U of I Flash Index continued to climb in June

July 1, 2021

U of I Flash Index continued to climb in June

Authors

The June University of Illinois Flash Index continued its climb with an increase to 106.0 from its 105.3 level in May, remaining well above the 100-level that divides growth and decline

Recovery from the COVID-19 pandemic maintained a pace few would have dreamed of a year ago at the end of fiscal year 2020.

State revenues for FY2021 from the three major tax sources (the individual income, corporate, and sales taxes) rose significantly over FY2020 after adjusting for inflation. These revenues were up more than 10% over FY2019 — the last year unaffected by the COVID-19 crisis. In addition, the state received significant transfers from the federal government.  

“The state ended the fiscal year in the best shape in several years, with its bond rating actually rising,” said University of Illinois economist J. Fred Giertz, who compiles the monthly index for the Institute of Government and Public Affairs. “This comes even after the failure of the proposed state constitutional amendment to allow graduated income tax rates, which was expected to generate substantial new revenue.”

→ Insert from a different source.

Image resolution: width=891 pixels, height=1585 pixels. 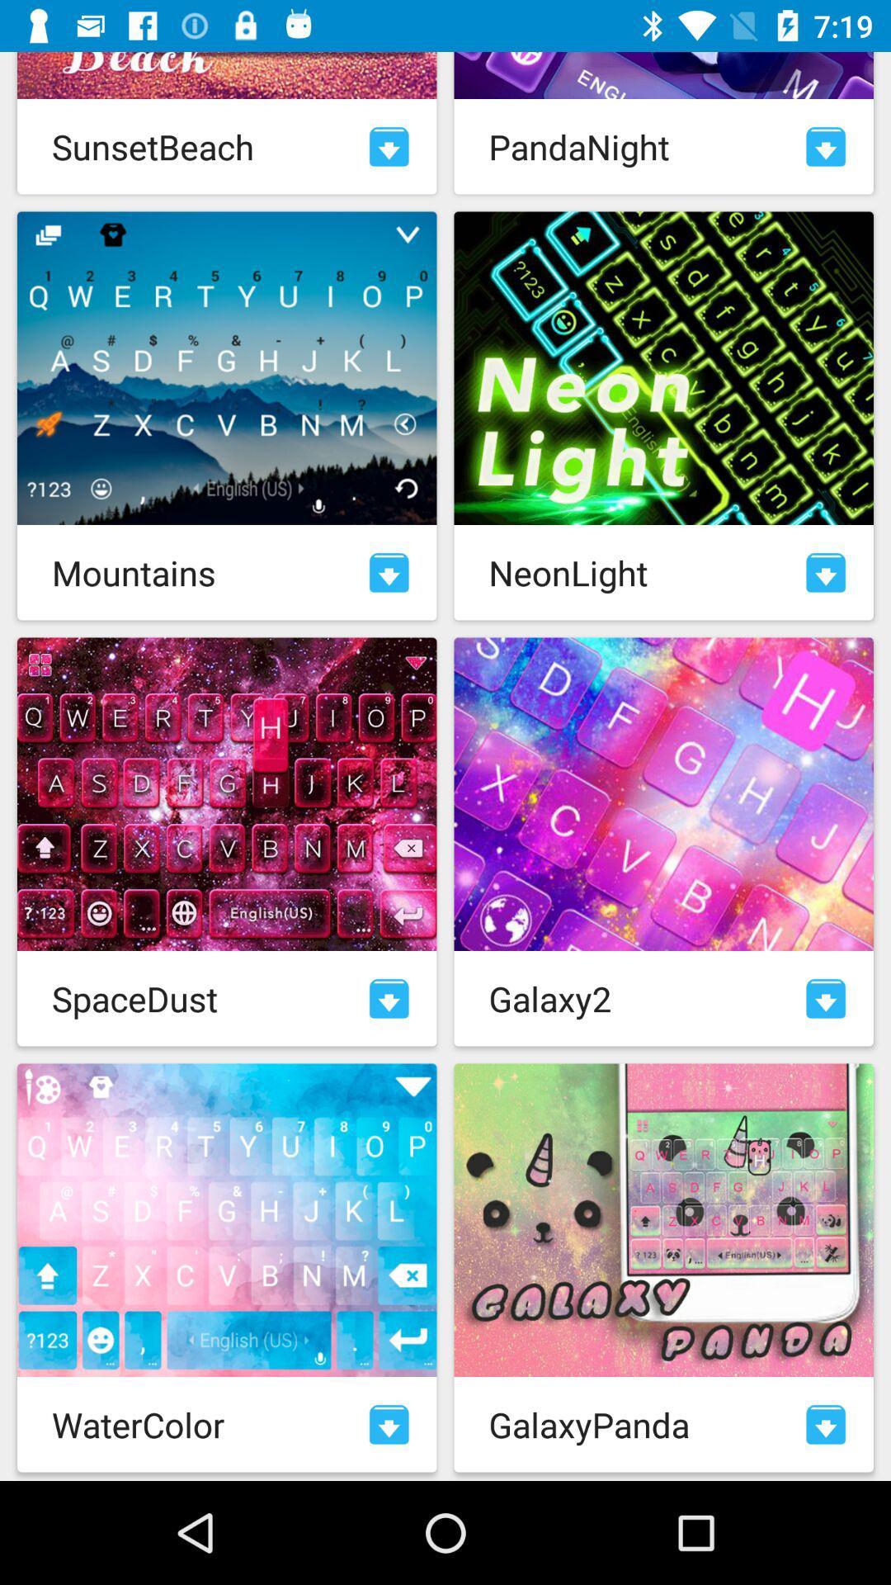 What do you see at coordinates (826, 572) in the screenshot?
I see `option` at bounding box center [826, 572].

However, Giertz cautioned that Illinois’ fiscal struggles are likely not over yet. “Unfortunately, the underlying fiscal challenges remain and will be accentuated when federal aid related to the COVID-19 pandemic is reduced,” He said. 

Despite the strong recovery, the Illinois unemployment rate remained at 7.1%, more than one percentage point above the national level. The rate should continue to fall with the reduction of federal stimulus payments that have slowed the movement back to work along with the strong pent-up demand from depressed consumption during the crisis. 

The Flash Index is normally a weighted average of Illinois growth rates in corporate earnings, consumer spending and personal income as estimated from receipts for corporate income, individual income, and retail sales taxes. These are adjusted for inflation before growth rates are calculated. The growth rate for each component is then calculated for the 12-month period using data through June 30, 2021. See the Full Flash Archive

Even though more than a year has passed since the beginning of the COVID-19 crisis, ad hoc adjustments will still be needed for some time because of the timing of the tax receipts resulting from state and Federal changes in payment dates both this and last year.